After pausing at the ridge, we journey down into the valley. We are looking for petroglyphs (forms pecked into rocks) and pictographs (forms painted on rocks). Today we search for the Fremont (400AD-1300AD) rock art. Because there are no Fremont people living today, we cannot ask them what the forms mean. “Your impressions are as valid as mine,” muses Zeb Miracle, Curator of Anthropology for MWC. “Look at one form at a time, adjust your eyes then slowly scan to the next. You’ll see more detail. ”

I do just what he recommends–I see a snake, a coyote, a scorpion (zoomorphs). I see hunters and big-horn sheep. Is it an elk or a deer? “It’s bugling,” someone says. I wonder where are the women and children? There is a silhouette of a man wrapped in a blanket with antlers on his head–an imposing, ominous anthropomorph (human qualities). He is painted in the shape of a trapezoid, a tell-tail sign of the Fremont style. Dare I say, otherworldly?

I look away from the forms and see snake grass blooming in tiny yellow flowers, rabbit brush, asters both purple and yellow, east-facing sunflowers, and bright red Indian paintbrush. A crevice lizard refuses to move from his chosen sunning rock. The wings of a hawk reflect silver against the cloudless sky–soaring just because he can. Tracks are everywhere in the soft brown soil–bison, elk, deer, horse and bear scat. Oh my!

Mike Perry, Executive Director of MWC, calls attention to a granary incredibly perched high on the side of a vertical sandstone wall. Modern-day archaeologists have to rope-off in order to investigate some sites. Why did the Fremont build the granaries in such impossible places? Everyone has specific ideas–in case of flood, invasion, a sign of prosperity, or could they be like the ubiquitous water tower that proudly names a city? It is anyone’s good guess.

We are privileged to be here in this “lost land.” The University of Utah requires a permit to enter Range Creek, and it shows. There is no sign of trash, trampled bushes, or impromptu camping sites. I inhale deeply–the air is full of life–everywhere you look there is health. Artists would find the light to be perfect, not unlike Taos.
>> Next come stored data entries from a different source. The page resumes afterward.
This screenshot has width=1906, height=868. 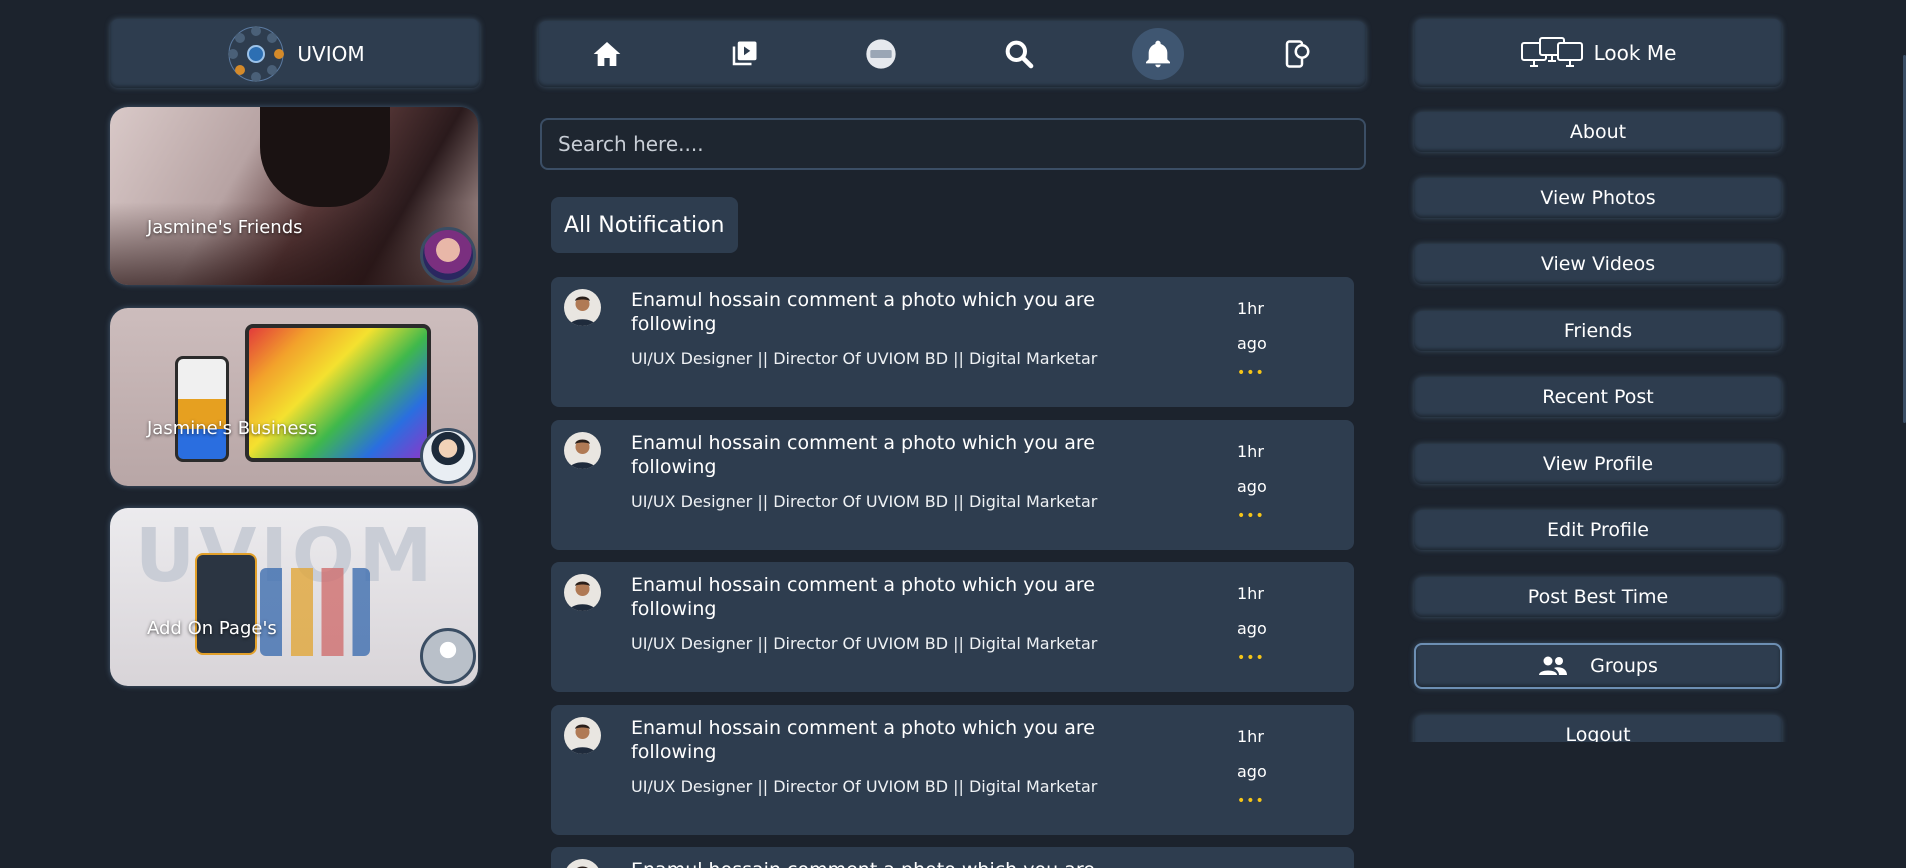 I want to click on search-icon, so click(x=1019, y=54).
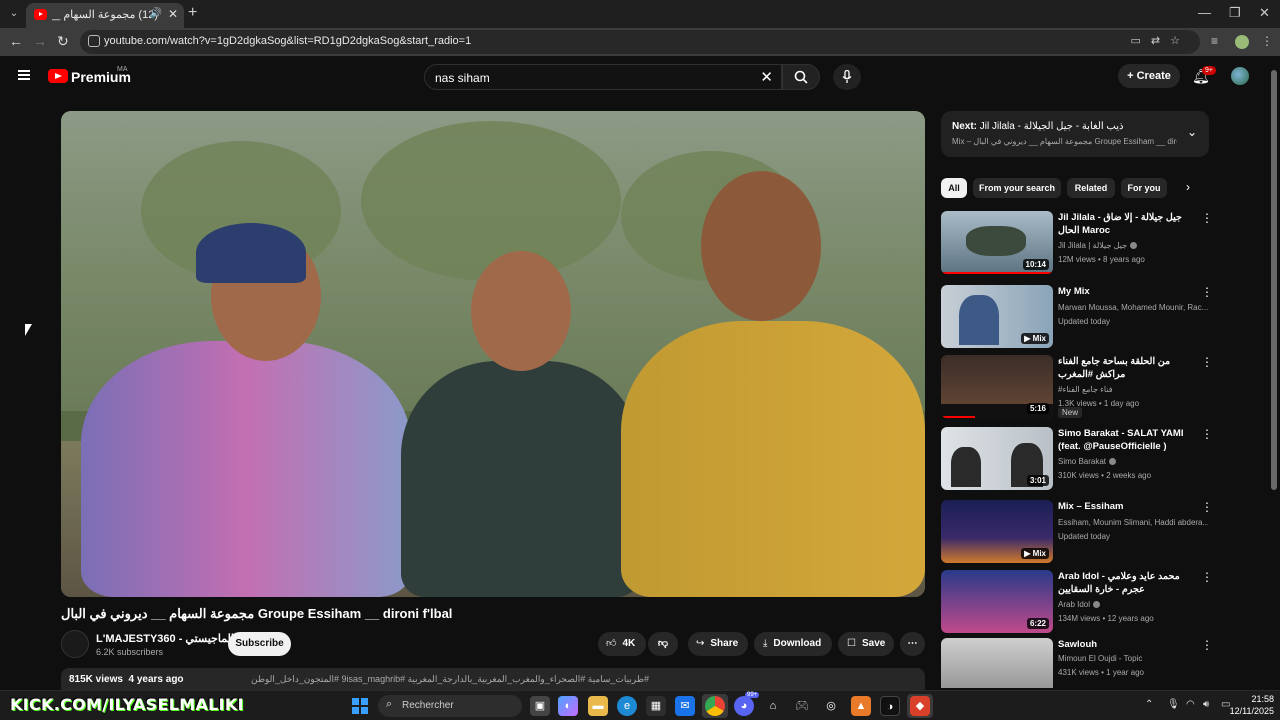 This screenshot has width=1280, height=720. Describe the element at coordinates (1091, 188) in the screenshot. I see `chip-related: Related` at that location.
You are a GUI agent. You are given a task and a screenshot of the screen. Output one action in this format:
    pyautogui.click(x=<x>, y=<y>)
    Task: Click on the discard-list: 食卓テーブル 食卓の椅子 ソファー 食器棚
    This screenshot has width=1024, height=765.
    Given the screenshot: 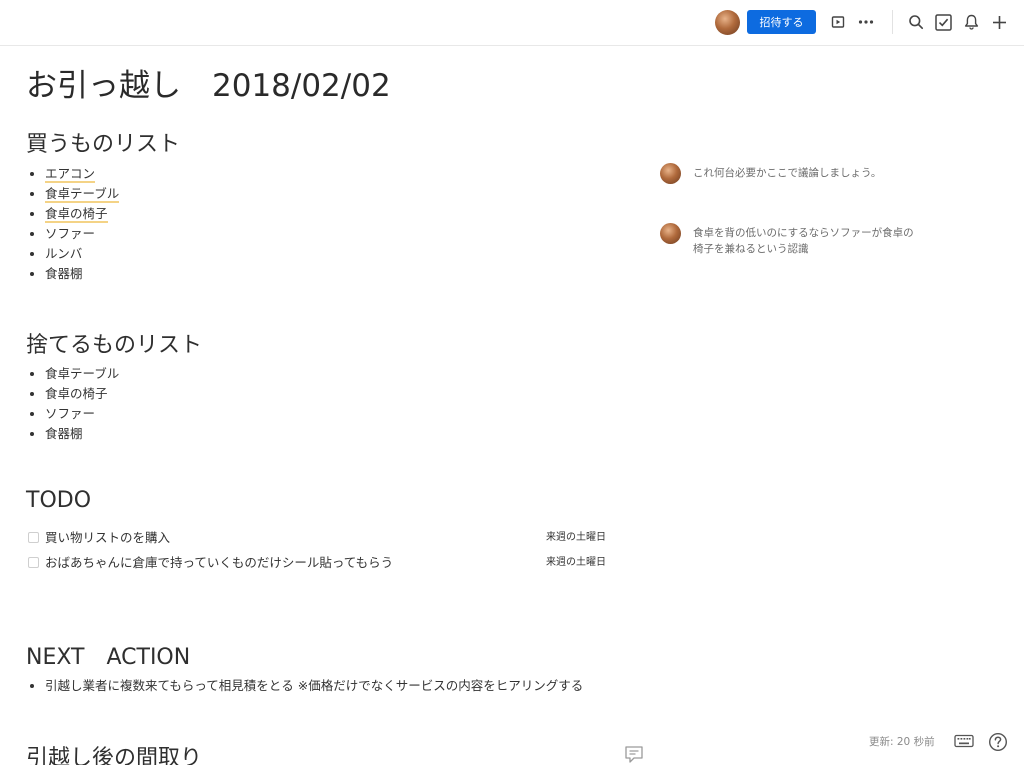 What is the action you would take?
    pyautogui.click(x=74, y=404)
    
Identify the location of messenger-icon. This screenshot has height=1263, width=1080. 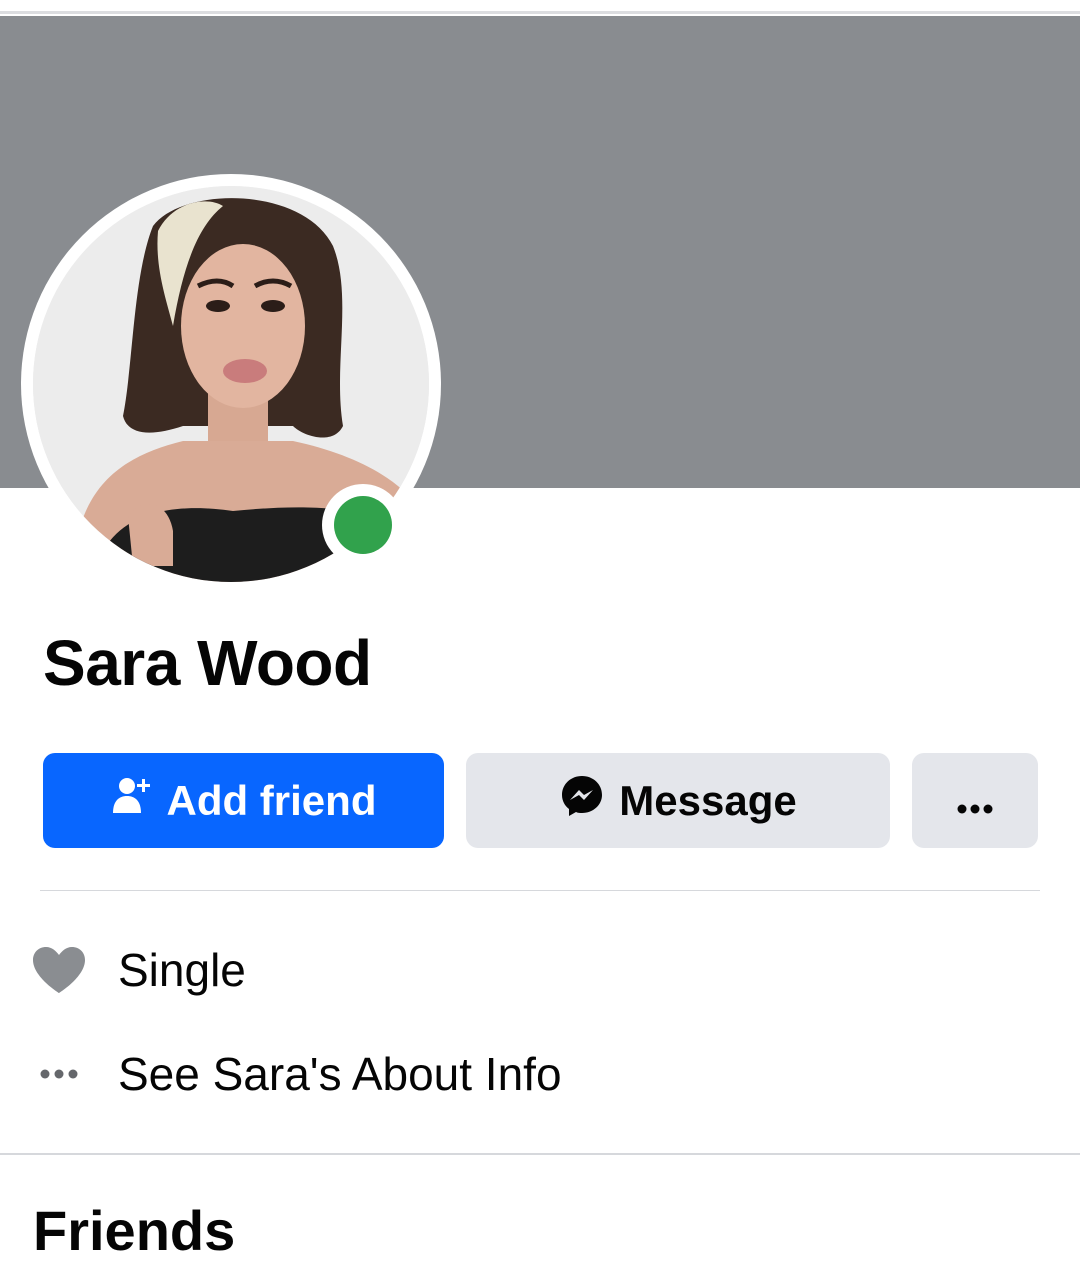
(582, 801).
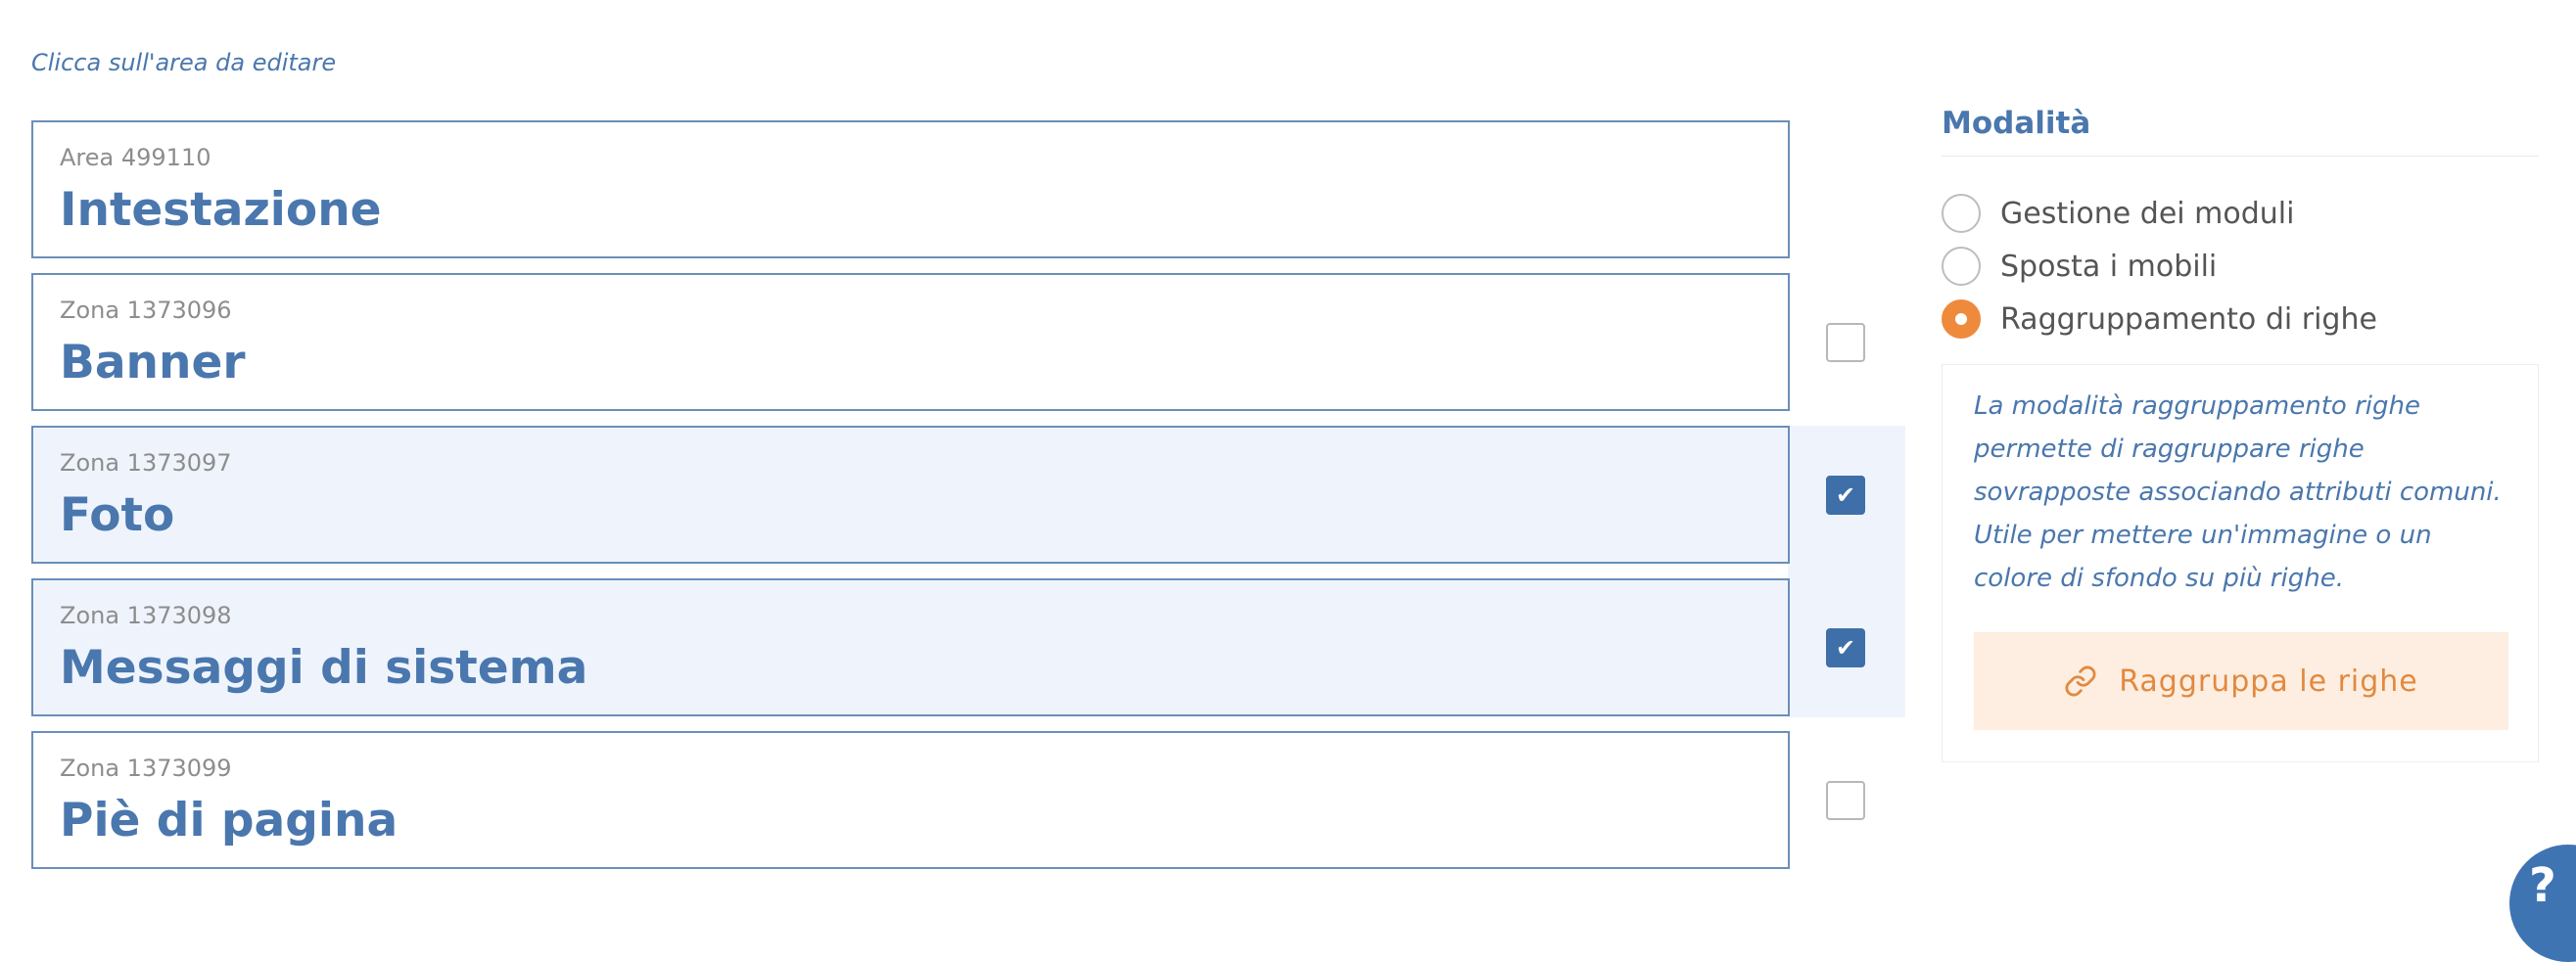 This screenshot has height=962, width=2576. I want to click on mode-radio-raggruppamento-righe: Raggruppamento di righe, so click(2160, 319).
I count myself lucky to be here and especially with like-minded people. We are distinctly reverent.

As we depart, we stop at a sandstone wall where we see spiraling line designs (abstract, not found in nature). Perhaps this is a sign for Sipapu (Ute) to guide the Fremont into the underworld. Yet again, we become quiet, staring at the efforts of someone so long ago. What was he saying to those who would make meaning of his carvings? I think the design is pleasing, a comforting good-bye leaving us, the intruders, to our thoughts.